Thanks for your reply. It seems to me that you talk in two different ways, depending on what you are trying to emphasize. Sometimes, as in your comments directly above, you seem to make Orthodoxy out to be egalitarian and individualistic, which [in that respect] is no different from Protestantism. It might as well be a democracy, if every individual's opinion is an equal part of the Church's judgment and "decision" of what the Faith is, unless the clergy's 'vote' is weighted more heavily than that of the laity.
But other times, unlike the Protestants, you speak of the infallibility of the Ecumenical Councils. And in practice, unlike the Protestants, you *do* seem to defer to the authority of your Patriarchs, and you even acknowledge that concilliarity implies a primus inter pares.
So from my outside, and rather uninformed perspective, it seems to me that the reason Orthodoxy is *not* all over the map (unlike Protestantism) is precisely because you *do* have a living Magisterium of bishops, and even a head of bishops of sorts. And in practice you treat your authorities as they actually are, authorities. But at other times, particularly when the issue of Catholicism is in view, you seem to talk about yourself very much like a Protestant, as if the laity in Orthodoxy have equal authority (i.e. as if Orthodoxy is a democracy). But I don't believe you. :-) I don't believe that if there was another Council today among the Orthodox, you would, like Congregationalists, just decide matters by having the entire Church vote. I think what has held Orthodoxy together (insofar as it is unified) is the [valid] authority of its bishops. It is not (in practice) as individualistic and egalitarian as you [sometimes] make it out to be; otherwise it would be no different from Protestantism, and each person would be his own pope, and it would be fragmented into thousands of pieces.

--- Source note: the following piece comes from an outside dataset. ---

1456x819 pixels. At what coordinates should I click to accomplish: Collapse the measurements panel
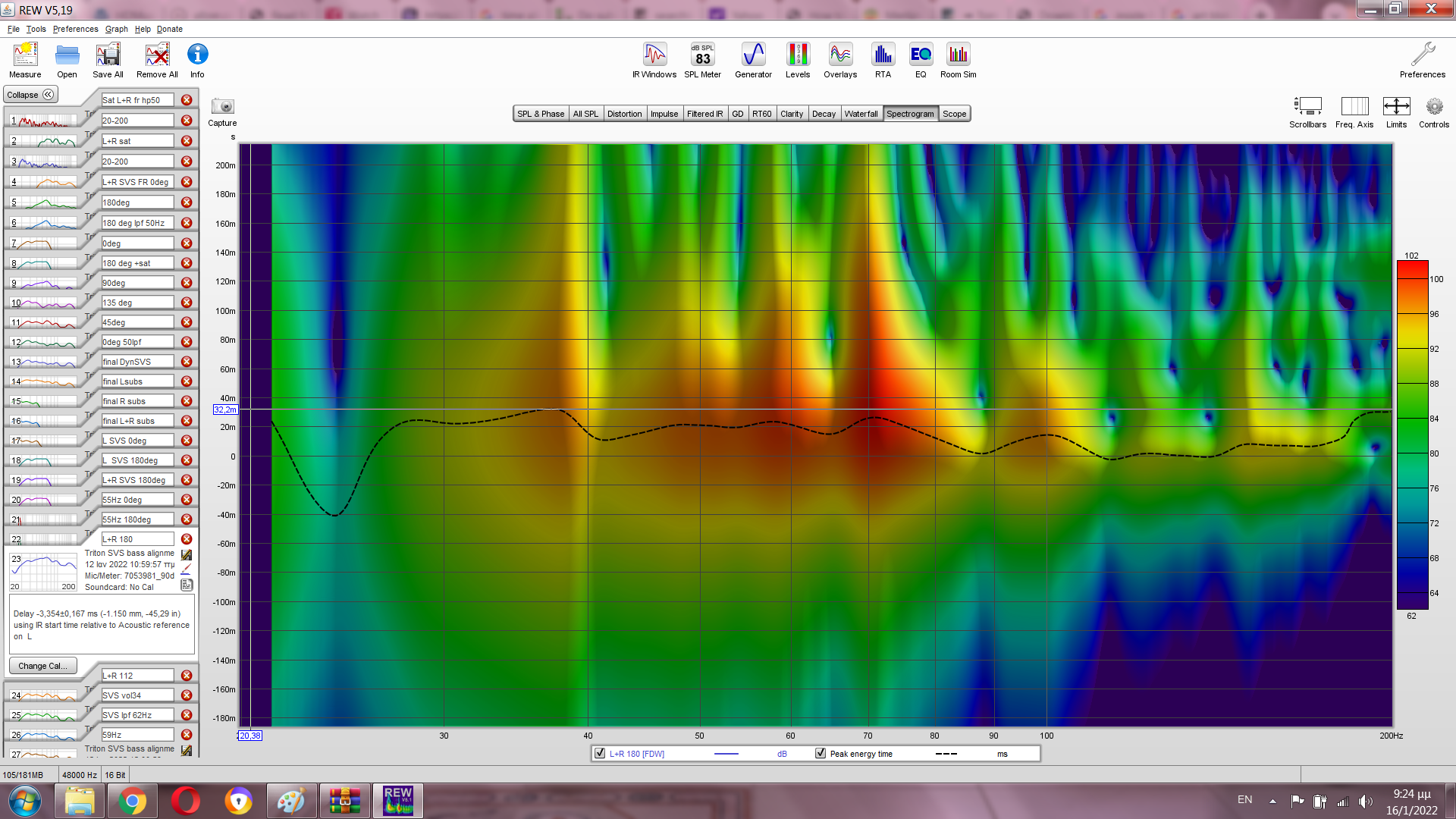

Lastly, I see no in principle difference between ex cathedra infallibility of a primus inter pares, and the infallbility of an Ecumenical Council. You accept the latter but reject the former, as if there is an principle difference between them. I just don't see that in principle difference.
I say all this with great respect and admiration, an acknowledgment of my own ignorance of the vast theological treasures of the East, and most of all with a deep desire for the reunion of all Christians.

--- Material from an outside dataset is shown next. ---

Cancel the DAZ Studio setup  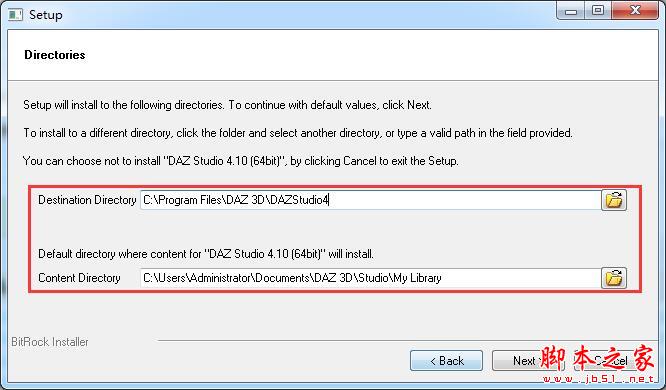(610, 361)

Advent blessings to you as well.
-A8
Ah, A, you don't understand Orthodoxy at all. What you are seeing is no surprise to me nor to TRD, I suspect. Your eyes are Western, rooted in your former Protestantism and informed by your present Latin Catholicism. Orthodoxy is definitely not a democracy nor an oligarcy of hierarchs nor a monarchy of a supreme religious prelate. We don't take votes, and we submit only when our priests and hierarchs preach The Orthodox Faith. And when they don't, we straighten them out. It is, rather, a synergy, as I said; the hierarchs, clergy and laity together, each fulfilling its proper role. It is The Church, centered on the Eucharist which is Christ. This is neither Roman nor Protestant. It is 2000 year old Christian ecclesiology and it works.

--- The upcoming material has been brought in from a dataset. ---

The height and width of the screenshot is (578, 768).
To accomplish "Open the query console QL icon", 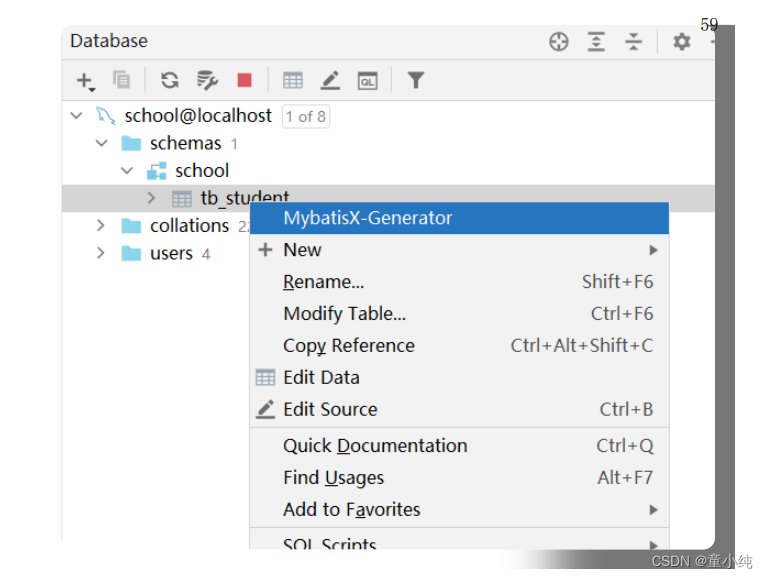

The difference is not primarily in the fact that an Ecumenical Council by its membership is broadly representative of the Church--after all, 'where the bishop is, there is the catholic Church', so a single bishop may teach authoritatively--but in the fact that, as the Orthodox understand it, a council must be accepted by the whole Church, the bishops who did not attend, the ordinary clergy, the monastics, the laity, to be, in the end, regarded as ecumenical. This is not a matter of individualism or 'democracy', but of the conciliar nature of the Church. Normally all Orthodox are obedient to our bishops, but even as St. Paul cursed even himself, should he preach a different Gospel than that he had preached, my bishop has exhorted us to know the Faith and to 'show him the door' if he should ever teach heresy. In extrodinary times, the ordinary clergy, the monastics, and the laity, with a minority of bishops are often the guardians of the faith, as in the time of the iconoclasts, or following the False Union Council of Florence/Ferrar.
A blessed and merry Christmas to you and yours. (I write while lying down to rest between an early Vespers and a very early Orthros and Liturgy--beginning at 10:00 tonight.)